Language Models' Language: Prompts & Latent Spaces

Illustration: The Tower of Babel (Bruegel, 1563)

Language models are everywhere and nowhere near slightly conscious. They are modeling the statistics of language and outputs what they learnt to be the most probable.

As such, they reproduce, and even exacerbate, biases in data they were trained on.

On the model card for his controversial GPT-4chan, Yannic Kilcher wrote:

This is a statistical model. As such, it continues text as is likely under the distribution the model has learned from the training data. Outputs should not be interpreted as “correct”, “truthful”, or otherwise as anything more than a statistical function of the input.

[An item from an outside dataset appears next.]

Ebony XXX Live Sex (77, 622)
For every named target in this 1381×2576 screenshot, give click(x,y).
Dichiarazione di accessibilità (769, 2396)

Language Models speak a Language of their own which was engineered to be as human-like as possible, yet some flaws remain.

Those reasons are why everyone who wants to use these models might benefit from acquiring some knowledge about machine learning.


The importance of phrasing

If you follow the news about language models, you may have encountered this table:

Table: Leaderboard of GPT-3’s accuracies for few-shot prompting using different templates.

It’s an extract from the paper Large Language Models are Zero-Shot Reasoners, and it shows that large language models’ performances are very much dependent of the prompt chosen.

The idea of knowingly chosing a prompt to get better results is called “prompt engineering”. To some people this name can be misleading since it’s arguably not really comparable to engineering, and is more related to phrasing.

In The Problem with Prompt Engineering , Bakz T. Future writes:

Prompt engineering itself may be a temporary band-aid solution and term we are just throwing out there until the language models get better and entirely human-like.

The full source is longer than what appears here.